We are looking for candidates with at least two of the following experiences:

• 3+ years of work experience in vulnerability assessment/penetration testing at security vendors, etc.
• Experience in vulnerability assessment/penetration testing using tools and manually, and technical consulting experience (excluding auditing) for the following systems:
• Web applications, platforms (mainly AWS), smartphone applications (iOS/Android/watchOS).
• System development experience and security measure implementation experience in systems or infrastructure.
• Understanding, building/operating cloud services (AWS, GCP, etc.).

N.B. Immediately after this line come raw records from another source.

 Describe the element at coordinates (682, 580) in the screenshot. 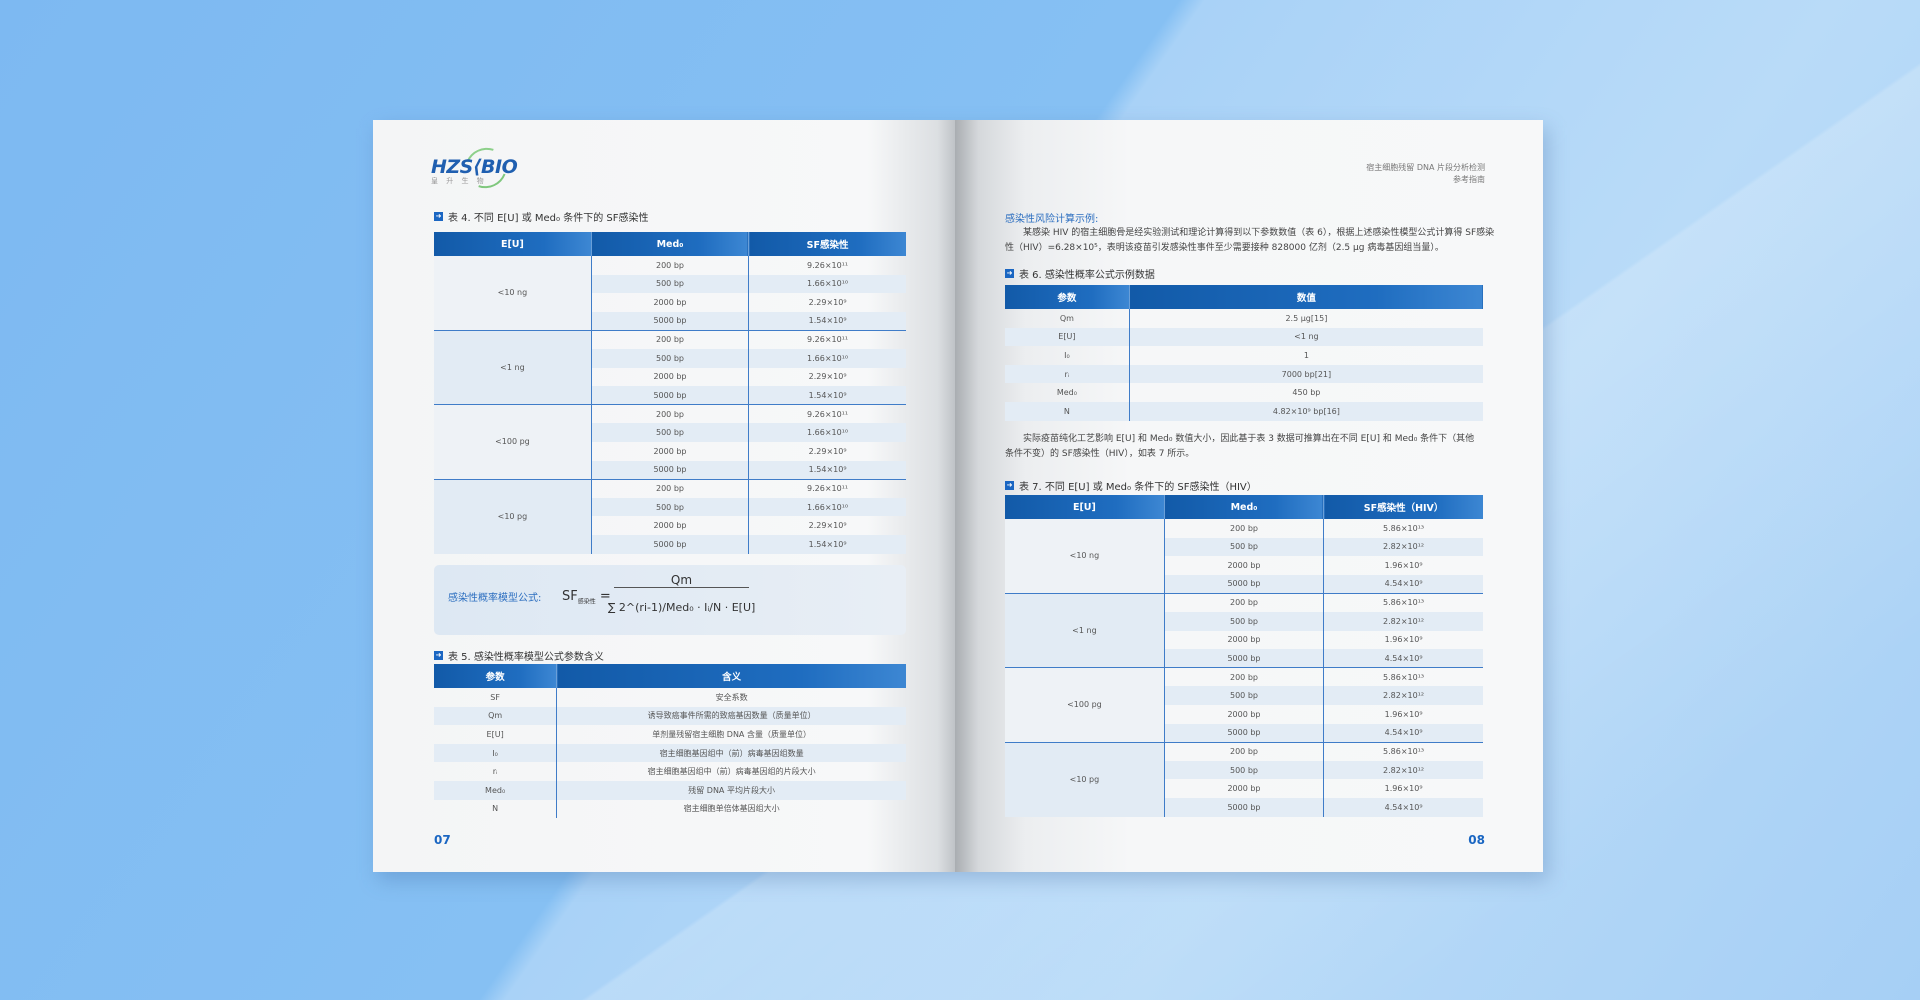

I see `formula-numerator: Qm` at that location.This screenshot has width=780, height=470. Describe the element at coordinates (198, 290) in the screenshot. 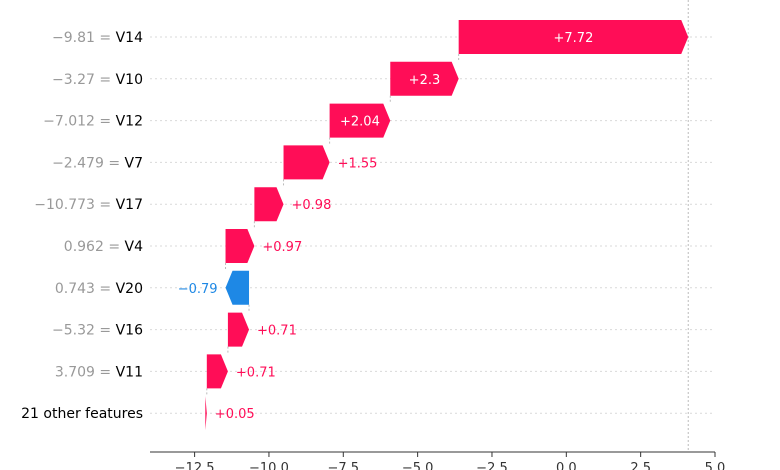

I see `data-label: −0.79` at that location.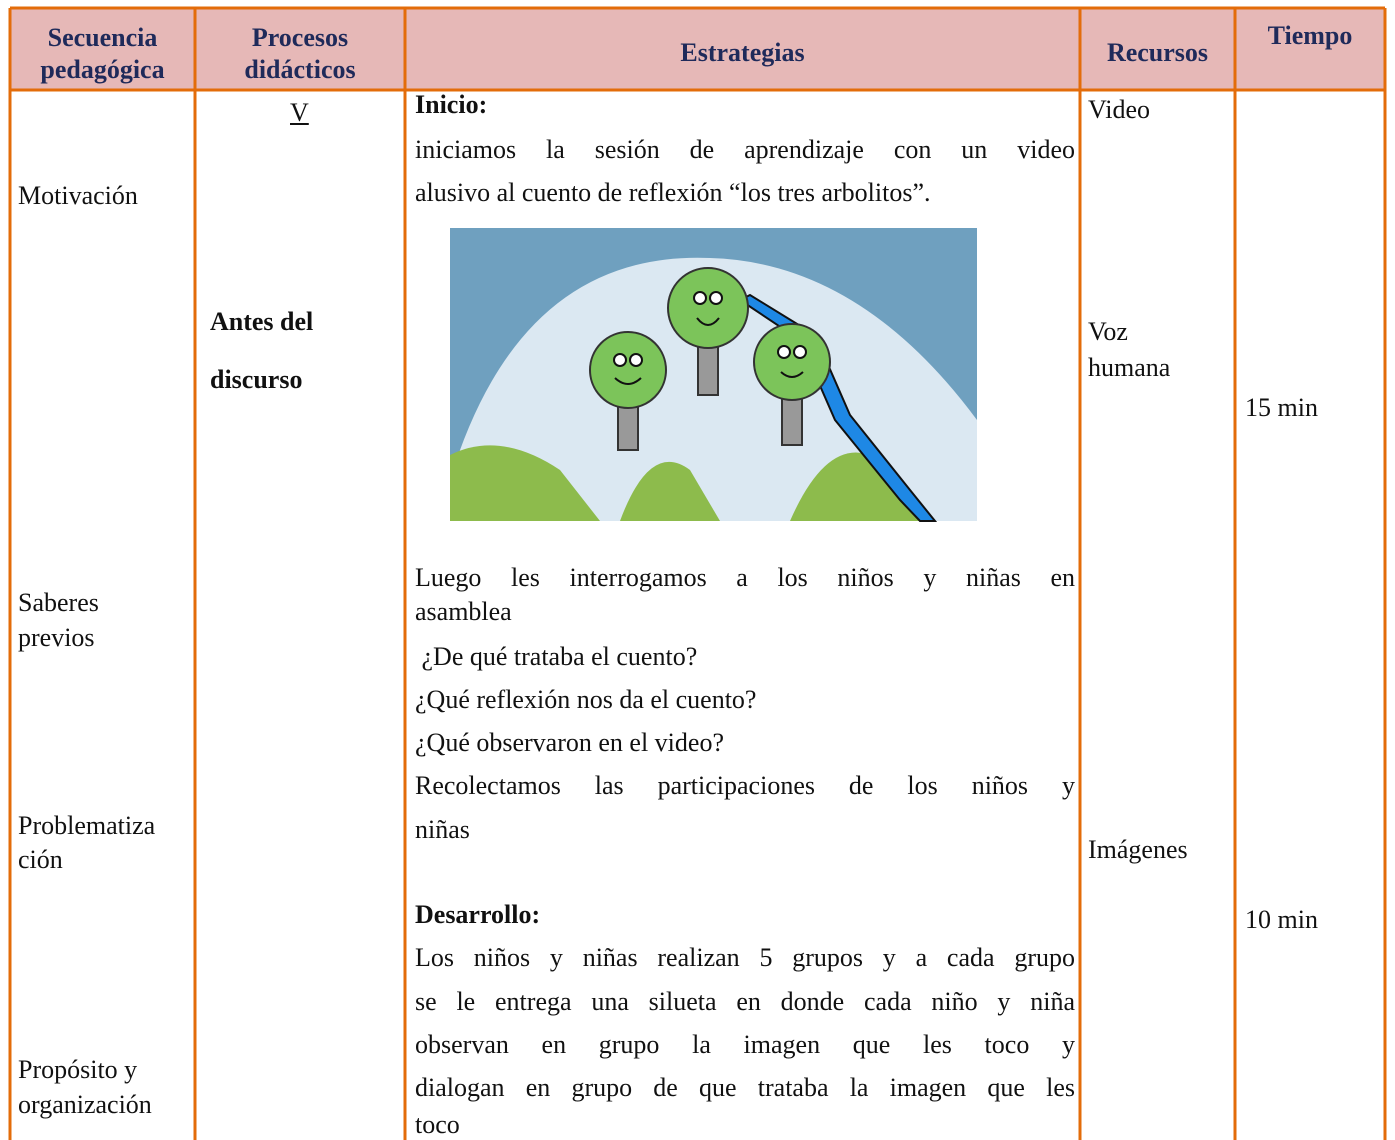  I want to click on cell-text: asamblea, so click(464, 612).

*If you have a deep understanding of programming languages (knowledge to understand advanced vulnerabilities that exploit internal features of programming languages), we welcome you even if you have less diagnostic experience, provided you are willing to acquire the skills.*

Language Skills

• Native-level Japanese proficiency.

Desired Experience/Skills

• Knowledge and implementation experience of secure coding.
• Possession of penetration testing certifications (GIAC, OSCP, etc.).
• CTF participation/ranking achievements, vulnerability research.
• Knowledge of the NIST Cybersecurity Framework.
• English language skills (mainly reading and writing at a daily conversational level; opportunities to excel if conversational skills are also high).

What PayPay Looks For

• Individuals who embody the PayPay 5 senses.

Terms and Conditions

Employment Type

• Full-time employee

Work Location

• Hybrid Workstyle (remote work at office, home, or satellite office)
• *You will be required to commute to the office/work remotely according to the rules and work instructions of your affiliated organization.*
• *The use of satellite offices is subject to the rules of your affiliated department.*

Working Hours

• Super flex-time system (no core time)
• Principle: 9:00 AM - 5:45 PM (7 hours 45 minutes actual work + 1 hour break)

Holidays

• Saturdays, Sundays, public holidays, year-end and New Year holidays, and company-designated days.

Leave (Statutory Leave and Company Benefits)

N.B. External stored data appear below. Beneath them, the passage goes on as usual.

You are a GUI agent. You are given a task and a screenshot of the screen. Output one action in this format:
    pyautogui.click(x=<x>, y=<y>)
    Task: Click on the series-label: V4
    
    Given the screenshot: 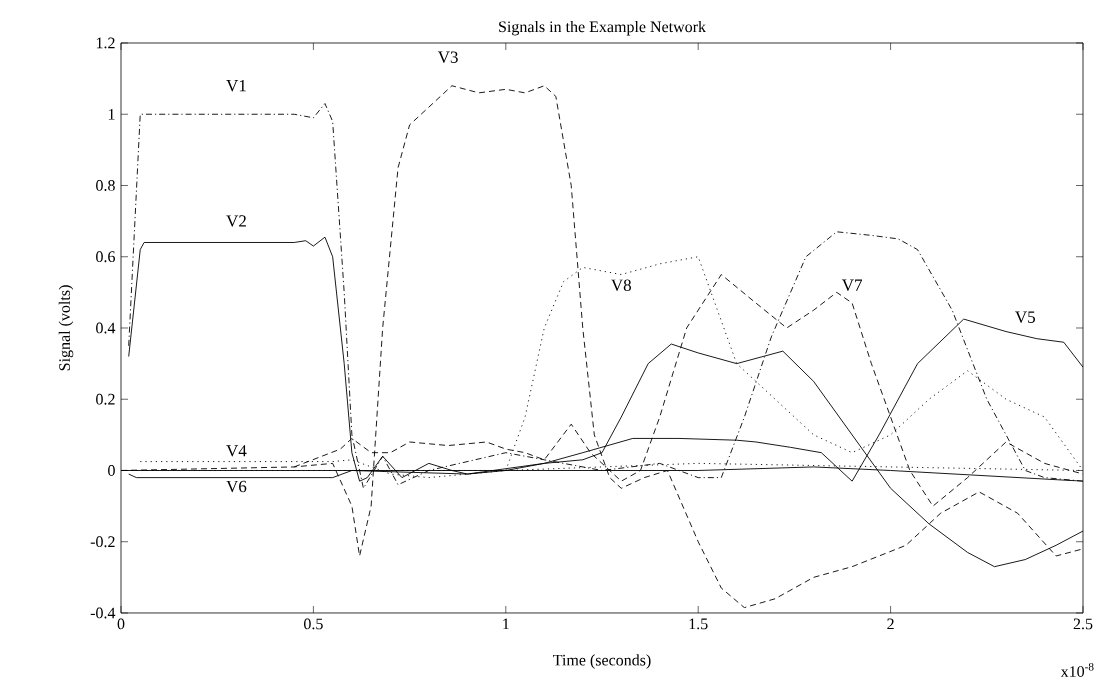 What is the action you would take?
    pyautogui.click(x=236, y=451)
    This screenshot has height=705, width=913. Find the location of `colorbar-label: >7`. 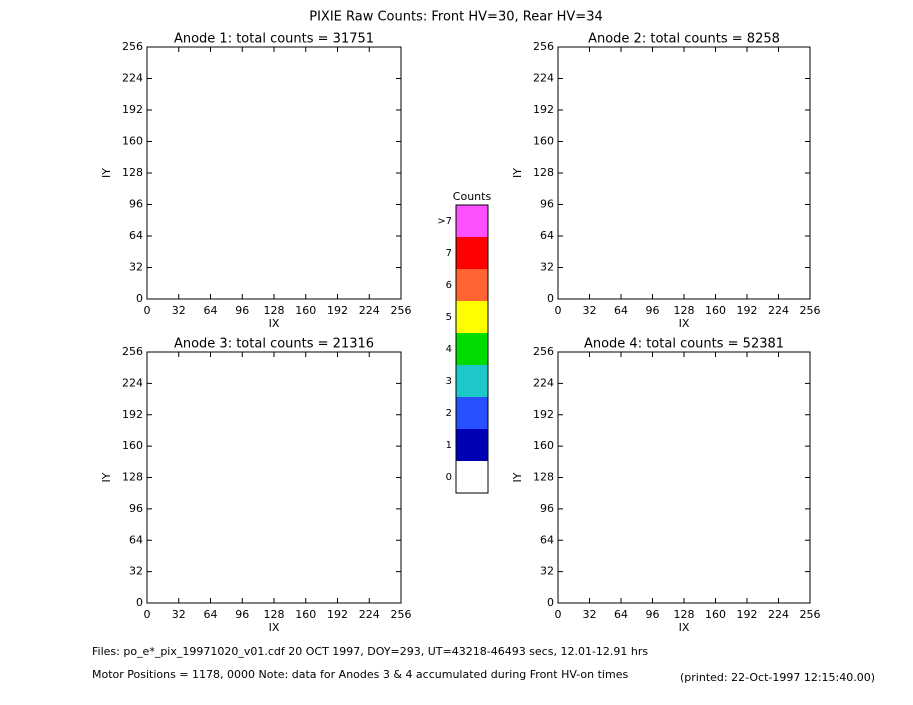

• Annual paid leave (14 days in the first year, prorated according to the month of joining. Usable from the date of joining).
• Personal leave (5 days granted annually / 3 or 5 days granted in the first year depending on the month of joining).
• *This is PayPay's unique special paid leave system, which can be used for illness/injury/hospital visits for oneself, family, or pets.*

Salary

• Annual salary system (includes a portion of fixed overtime pay).
• Determined according to our company regulations based on experience, skills, performance, and contribution.
• Reviewed once a year.
• Special one-time payment (incentive) awarded once a year based on company performance and individual contribution.
• Overtime work allowance, late-night work allowance available.

*Part of your salary can be received in your PayPay account (supports digital salary payment).*

Benefits

• Social insurance (health insurance, employee pension, employment insurance, workers' accident compensation insurance).
• Corporate defined contribution pension plan.